NEW ORLEANS — Jalapeño Bacon Mac & Cheese topped with Bacon Sprinkles
1 lb. macaroni
4 Tbsp. butter
4 Tbsp. all-purpose flour
2 cups milk
2 eggs, beaten
1 Tbsp. Creole seasoning
1 cup gruyere, shredded
1 cup white cheddar, shredded
1 cup mild cheddar, shredded
1 cup Parmesan/Reggiani, shredded
2 jalapeños, seeded and diced
8 strips of bacon, cooked and chopped
Heat oven to 350 degrees. Grease a 2 1/2-quart baking dish.
Cook macaroni following package directions(I use stock to cook the macaroni in). Drain in a colander and rinse with hot water. Set aside.
In a saucepan over medium-low heat, melt butter.

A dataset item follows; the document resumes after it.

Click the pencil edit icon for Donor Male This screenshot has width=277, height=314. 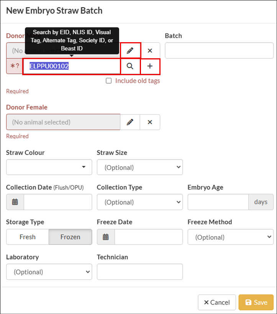[x=130, y=51]

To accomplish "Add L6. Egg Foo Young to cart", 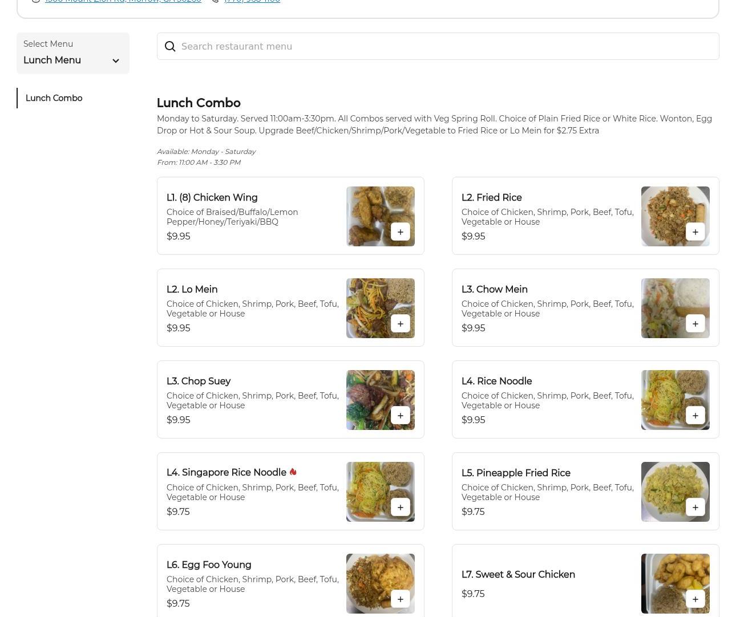I will pyautogui.click(x=400, y=599).
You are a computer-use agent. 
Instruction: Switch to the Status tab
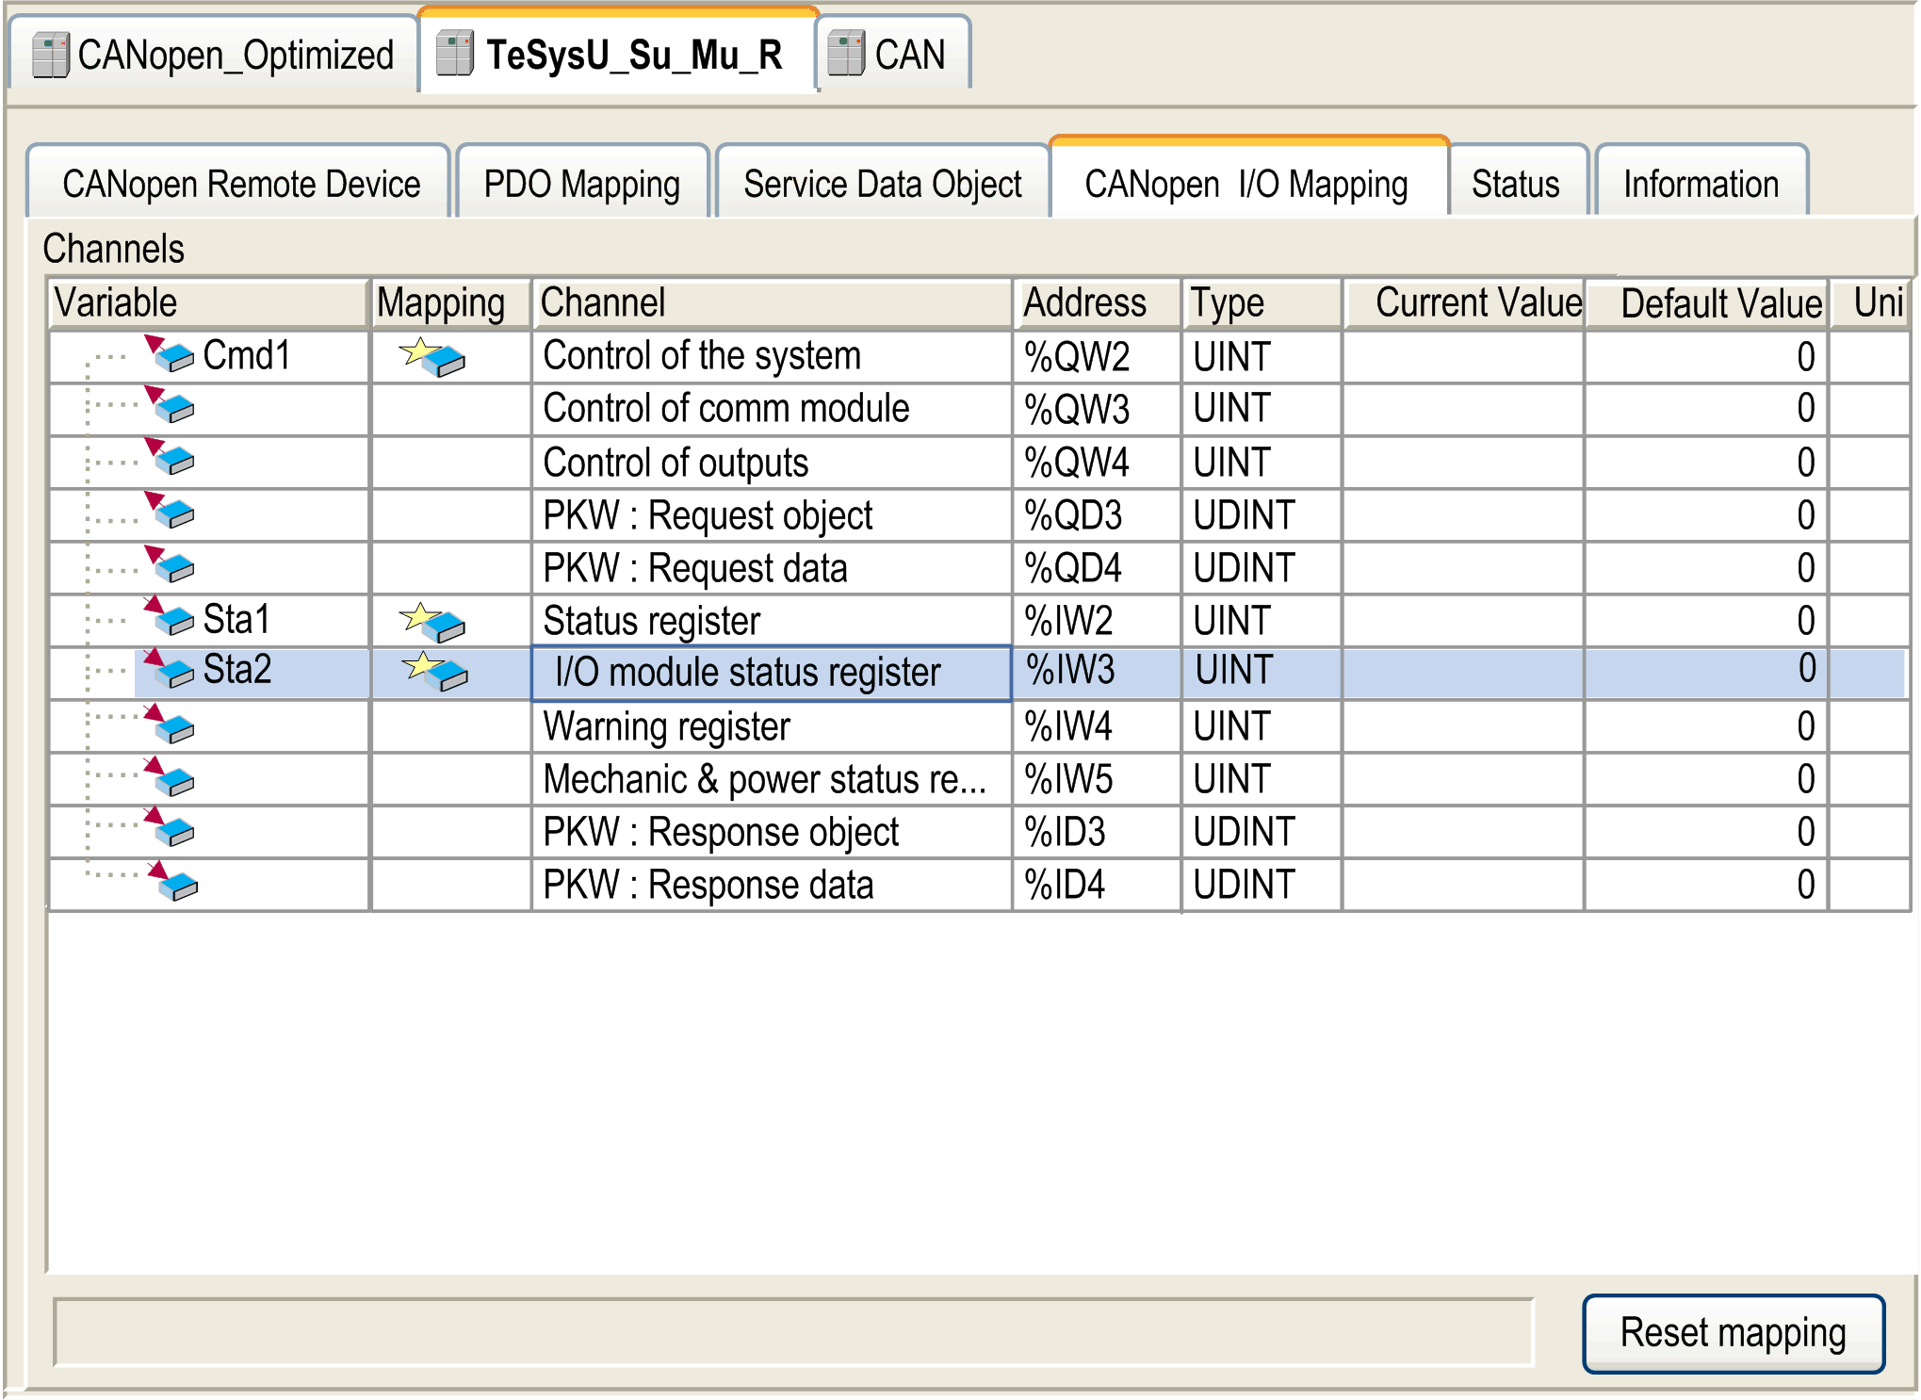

Stir in the flour until smooth and bubbly. Add the milk and Creole seasoning, stirring until thickened. Add about 1 cup of the sauce slowly to the beaten eggs. Then return the egg mixture to the sauce, stirring to blend well. Add about 1/2 cup of the shredded cheeses to the sauce. Stir until melted and smooth. Stir in the drained macaroni then add the remaining cheeses, jalapeños and half of the bacon.
Pour into the baking dish and bake for 30 minutes. Sprinkle the remaining bacon on top for the last 10 minutes of baking.